More detailed investigations have since demonstrated that peripheral blood fibrocytes comprise ~0.5% of circulating leukocytes. Scanning electron microscopy has shown these cells to be morphologically distinct from blood-borne leukocytes and to display unique cytoplasmic extensions intermediate in size between microvilli and pseudopodia (Fig 1). Interestingly, a recent report has implicated these projections in the adhesion of the Lyme disease pathogen Borrelia burgdorferi to the fibrocyte.12

Human Fibrocyte
Figure 1. Scanning electron micrograph of a human fibrocyte (from ref. 1).

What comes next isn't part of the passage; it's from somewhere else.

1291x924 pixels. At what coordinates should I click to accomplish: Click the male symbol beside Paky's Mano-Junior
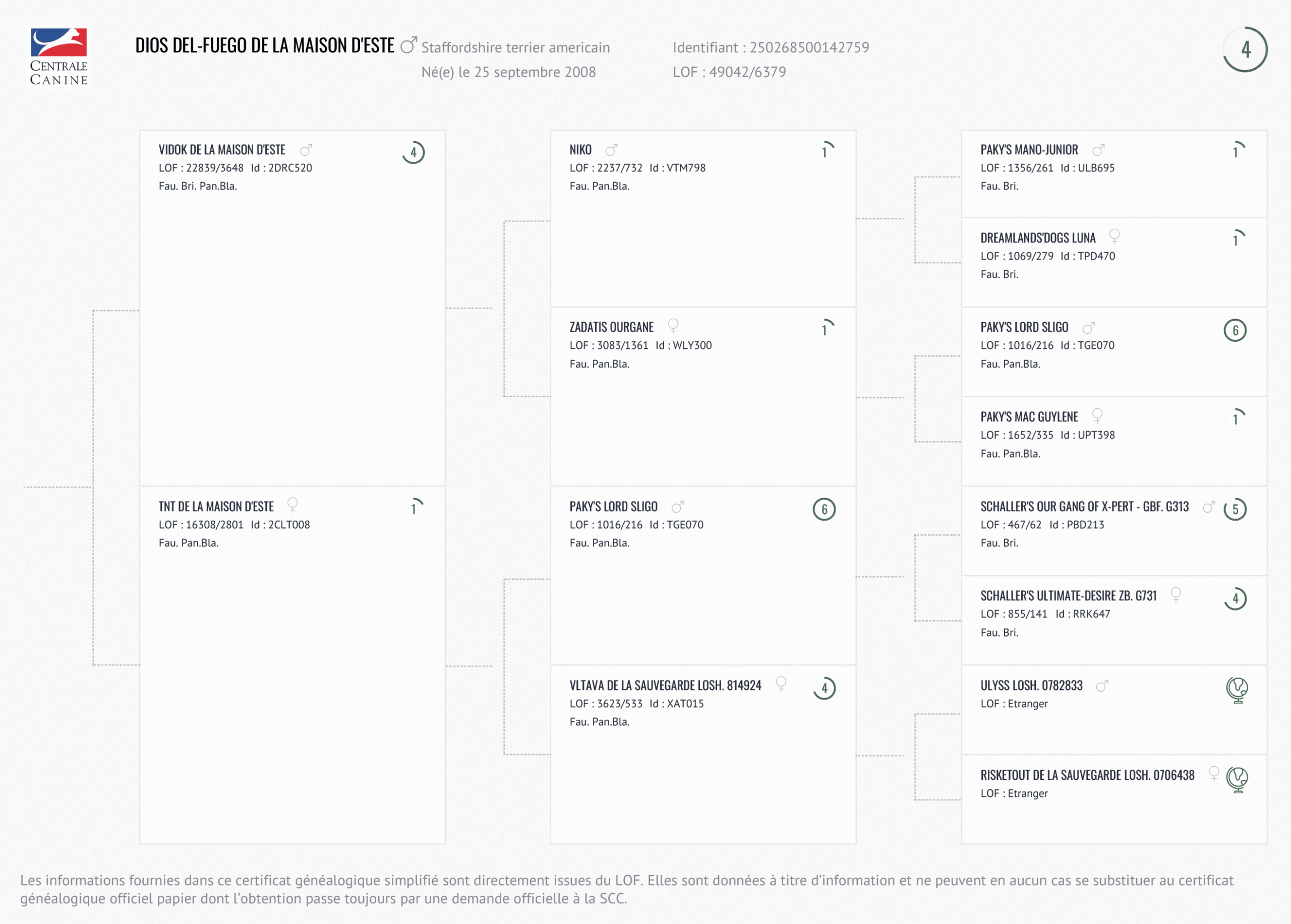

The presence on fibrocytes of the hematopoietic stem cell antigen CD34 led us to investigate the potential bone marrow origin of these cells. In a study utilizing lethally-irradiated female mice re-constituted with bone marrow from male mice, we tracked by DNA amplification the male-specific SRY-gene in fibrocytes that had been recruited to subcutaneously-implanted wound chambers. The conclusion of these experiments was that fibrocytes do not arise from a radiosensitive bone marrow population but are derived instead from either a radioresistant, bone marrow progenitor or from other tissue sources. Conceivably, fibro-cytes may arise from bone marrow stroma, which comprises radioresistant, fibroblast-like cells that express CD3413. However, this possibility awaits experimental validation.